IN-SITU SPECTROSCOPIC STUDY OF THE ADSORPTION OF CARBON MONOXIDE ON A POLYCRYSTALLINE RUTHENIUM ELECTRODE BY EMIRS AND PMRS

Abstract The adsorption of CO on polycrystalline ruthenium was studied by cyclic voltammetry and by in-situ infrared (EMIRS) and UV-visible (PMRS = potential-modulated reflectance spectroscopy) techniques both in 0.5 M HClO 4 and in 1 M NaOH. Hydrogen adsorption was blocked by chemisorbed CO in both media, as is usually observed. Steady-state currents of CO electro-oxidation were observed in acid but not in alkaline media. The lack of electrocatalytic activity in base was not due to poisoning by a chemisorbed species, but was attributed to the presence on the surface of an inactive ruthenium oxide. An EMIRS bipolar band was seen in CO-saturated solution at 2040 cm − in acid and at 1970 cm − in base.

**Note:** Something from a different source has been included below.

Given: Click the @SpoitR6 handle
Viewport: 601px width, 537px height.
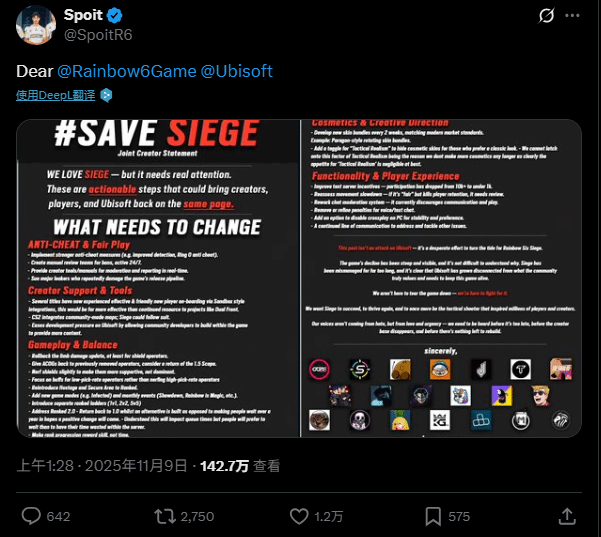Looking at the screenshot, I should point(96,37).
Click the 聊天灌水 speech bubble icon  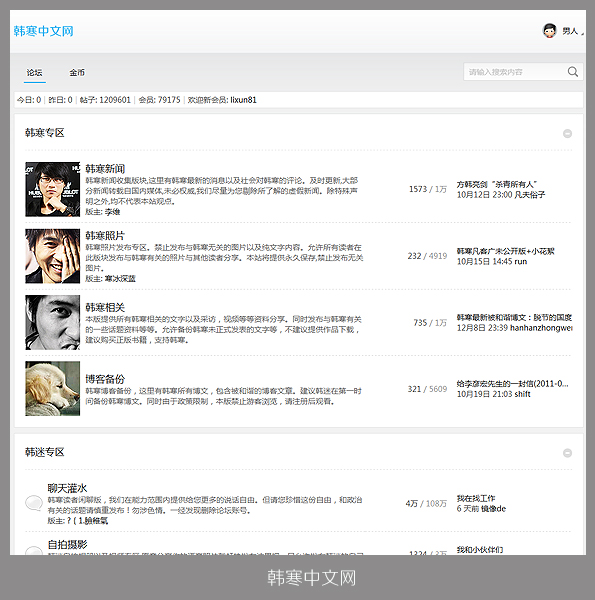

It was due to the stretching vibration of CO chemisorbed on Ru, in the linear and bridged form, respectively. Similarly, a PMRS maximum was observed at a wavelength of 265 nm in acid and 285 nm in base, which were also attributed to linear and bridged CO, respectively. At the wavelength of the maximum, the PMRS signal intensity increased linearly with the modulation amplitude, and changed little with the modulation frequency, which shows that the PMRS signal is an electric field effect.